Alfred Korzybski was an acclaimed Polish-American scholar known to have evolved the field of general semantics. This field of semantics talks about how human knowledge is limited due to the development of different languages. He argued that the languages also prevent a person from acknowledging absolute reality. After completing his engineering studies he served the Second Russian Army during the First World War, and later served the French-Polish Army. These war experiences compelled him to question the concept of war and he started studying the difference in behavior of humans and animals. He was encouraged by his friends to publish his studies and he came out with his first book titled ‘Manhood of Humanity: The Science and Art of Human Engineering’. The success of the book motivated him to further progress his research on psychology and he came up with his second book called ‘Time-Binding: The General Theory’. He soon became a prominent figure in the field of psychology and traveled to various places to conduct lectures on his theories. Following is the corpus of quotations and sayings by the renowned mathematician, philosopher and engineer on science, sanity, revolution, universe, territory, map and humanity. Go through the quotes by Alfred Korzybski which throws light on general semantics and human knowledge.
To regard human beings as tools - as instruments - for the use of other human beings is not only unscientific but it is repugnant, stupid and short sighted. Tools are made by man but have not the autonomy of their maker - they have not man's time-binding capacity for initiation, for self-direction, and self-improvement.

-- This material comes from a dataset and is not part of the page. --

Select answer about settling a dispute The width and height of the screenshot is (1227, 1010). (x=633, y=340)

Man's achievements rest upon the use of symbols.... we must consider ourselves as a symbolic, semantic class of life, and those who rule the symbols, rule us.
The map is not the territory... The only usefulness of a map depends on similarity of structure between the empirical world and the map...

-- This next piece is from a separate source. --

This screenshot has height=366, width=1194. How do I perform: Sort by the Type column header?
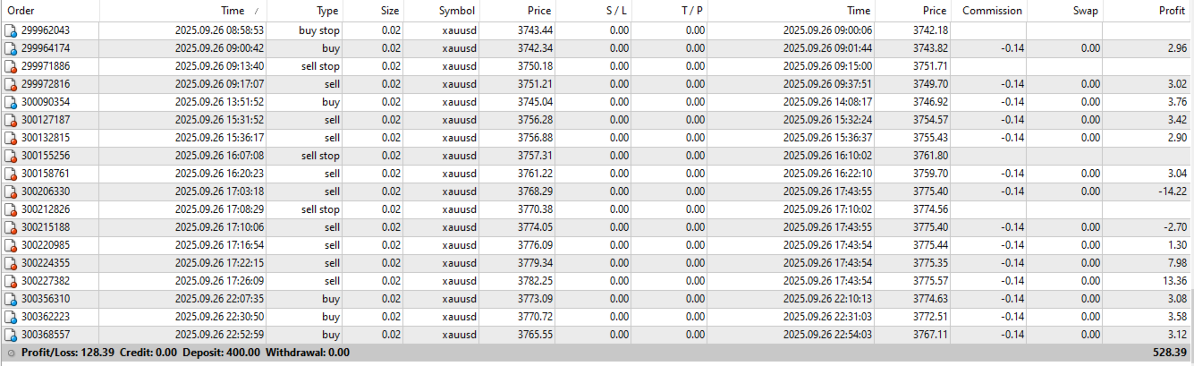coord(327,11)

A person does what he does because he sees the world as he sees it.
As words are not the things we speak about, and structure is the only link between them, structure becomes the only content of knowledge. If we gamble on verbal structures that have no observable empirical structures, such gambling can never give us any structural information about the world. Therefore such verbal structures are structurally obsolete, and if we believe in them, they induce delusions or other semantic disturbances.
We see what we see because we miss all the finer details.
It seems evident that everything which exists in nature, is natural, no matter how simple or complicated a phenomenon it is; and on no occasion can the so-called 'supernatural' be anything else than a completely natural law, though it may, at the moment, be above and beyond the present understanding.
Let us repeat the two crucial negative premises as established firmly by all human experience: (1) Words are not the things we are speaking about; and (2) There is no such thing as an object in absolute isolation.
The present non-aristotelian system is based on fundamental negative premises; namely, the complete denial of 'identity.'
I am the same kind of moron as the rest of you, it's the method that does the work, for me as well as for you.
It is amusing to discover, in the twentieth century, that the quarrels between two lovers, two mathematicians, two nations, two economic systems, usually assumed insoluble in a finite period should exhibit one mechanism, the semantic mechanism of identification - the discovery of which makes universal agreement possible, in mathematics and in life.